WHAT THE TASK ASKS: Copy all data exactly. Skip pictures.

(Collected data)

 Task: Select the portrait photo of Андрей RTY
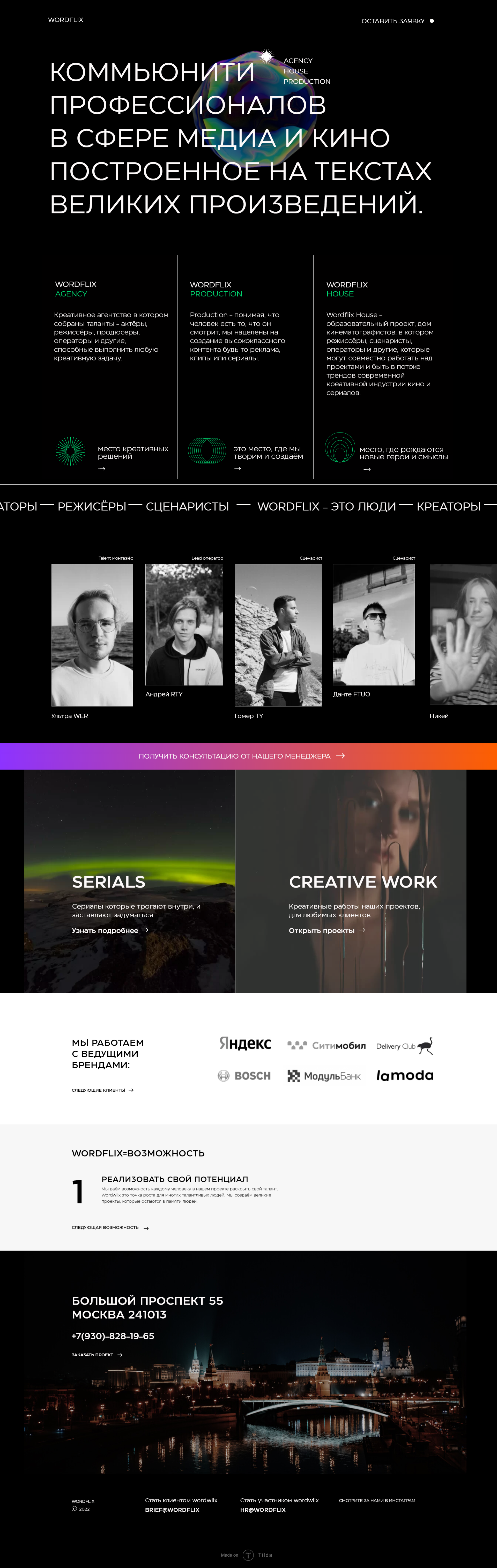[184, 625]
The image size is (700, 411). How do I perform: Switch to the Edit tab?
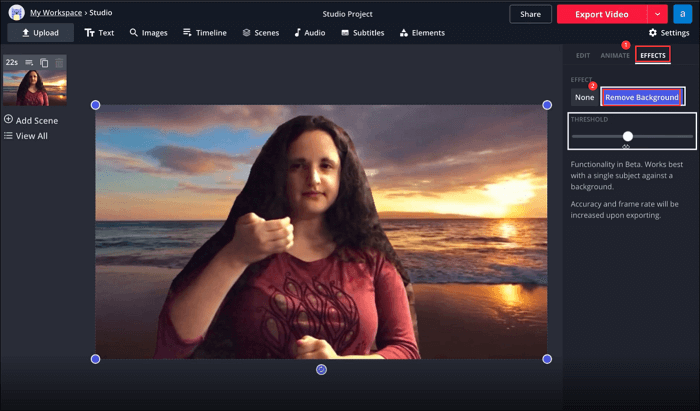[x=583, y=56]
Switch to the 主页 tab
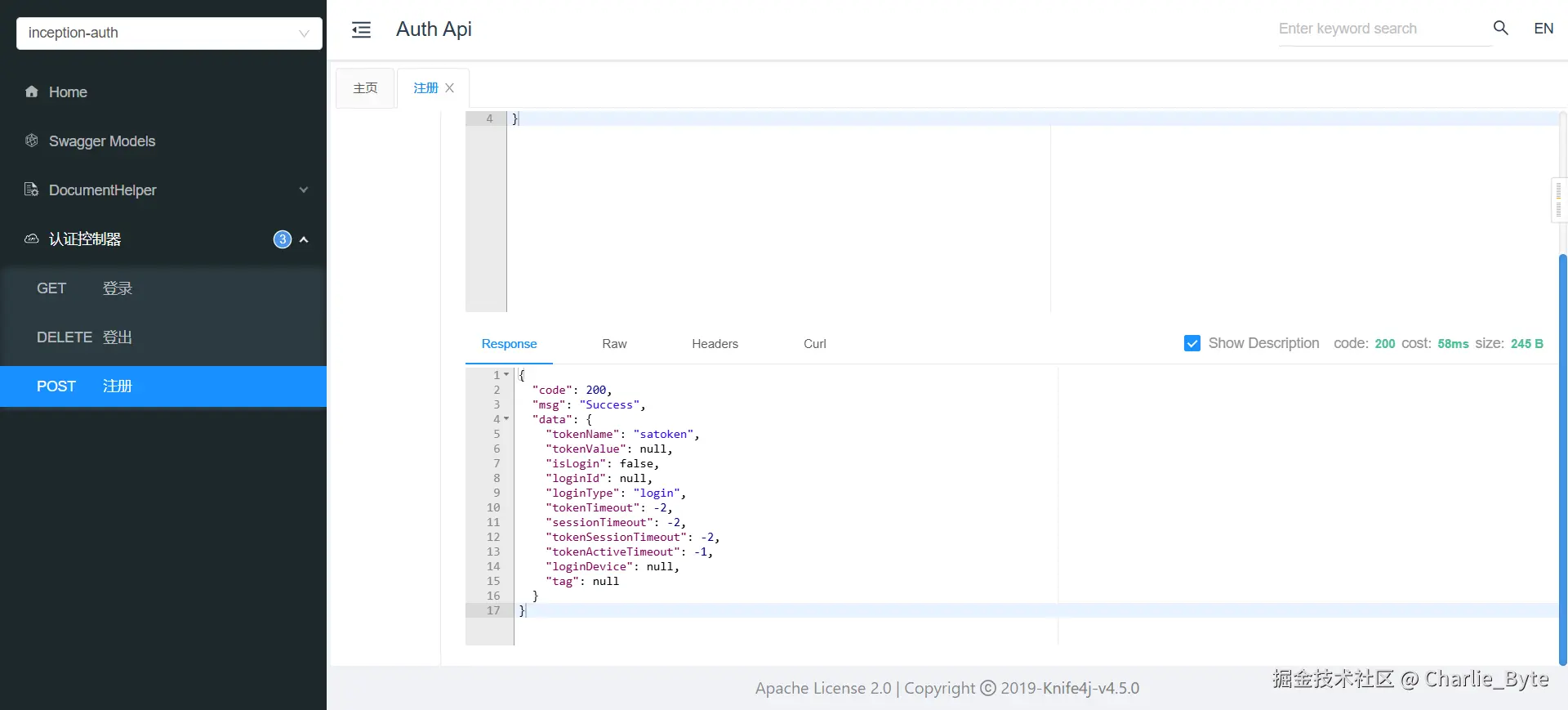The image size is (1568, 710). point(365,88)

TASK RESPONSE:
 Task: Select the portrait photo of Андрей RTY
[184, 625]
The image size is (700, 411). How do I perform: Switch to the Edit tab?
[x=583, y=56]
Switch to the 主页 tab
The image size is (1568, 710). point(365,88)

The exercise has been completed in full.